All questions are simple level.
Minimum Distance Between BST Nodes
Question[783]: Given a Binary Search Tree (BST) with the root node root, return the minimum difference between the values of any two different nodes in the tree.
Example
Input: root = [4,2,6,1,3,null,null]
Output: 1
Explanation: Note that root is a TreeNode object, not an array. The given tree [4,2,6,1,3,null,null] is represented by the following diagram:
4
/
2 6
/
1 3
while the minimum difference in this tree is 1, it occurs between node 1 and node 2, also between node 3 and node 2.
Solution
Inorder traversal, only once traversal.
class Solution
{
public:
int minDiffInBST(TreeNode *root)
{
return inorder2(root);
}
int inorder2(TreeNode *root)
{
bool first = true;
int diff = 0x7ffffff;
int pre = -1;
auto p = root;
stack<TreeNode *> s;
while (p != nullptr || !s.empty())
{
if (p != nullptr)
{
s.push(p);
p = p->left;
}
else
{
p = s.top(), s.pop();
if (first)
pre = p->val, first = false;
else
diff = min(diff, abs(p->val - pre)), pre = p->val;
p = p->right;
}
}
return diff;
}
int inorder(TreeNode *root)
{
vector<int> v;
auto p = root;
stack<TreeNode *> s;
while (p != nullptr || !s.empty())
{
if (p != nullptr)
{
s.push(p);
p = p->left;
}
else
{
p = s.top(), s.pop();
v.push_back(p->val);
p = p->right;
}
}
int diff = abs(v[1] - v[0]);
for (int i = 2; i < (int)v.size(); i++)
────
GIVEN EXERCISE A:
Find each line of the listing below that contains the word "Open", treating uppercase and lowercase as different, and copy those lines out in full.
The BST article and the listing come from separate, unrelated sources.

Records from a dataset
────
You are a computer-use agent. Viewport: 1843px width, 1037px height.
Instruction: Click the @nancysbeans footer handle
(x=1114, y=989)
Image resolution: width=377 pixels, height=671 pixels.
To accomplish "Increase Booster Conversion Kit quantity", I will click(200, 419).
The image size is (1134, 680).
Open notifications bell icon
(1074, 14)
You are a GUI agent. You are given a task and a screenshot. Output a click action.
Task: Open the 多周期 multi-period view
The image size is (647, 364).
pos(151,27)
────
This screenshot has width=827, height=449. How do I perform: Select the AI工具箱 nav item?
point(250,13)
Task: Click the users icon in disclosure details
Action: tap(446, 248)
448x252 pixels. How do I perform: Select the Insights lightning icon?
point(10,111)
────
GIVEN EXERCISE B:
Repeat word for word the part of the BST article above starting at "All questions are" and ending at "in the tree.".

SOLUTION A:
Open notifications bell icon
Task: Open the 多周期 multi-period view

SOLUTION B:
All questions are simple level.
Minimum Distance Between BST Nodes
Question[783]: Given a Binary Search Tree (BST) with the root node root, return the minimum difference between the values of any two different nodes in the tree.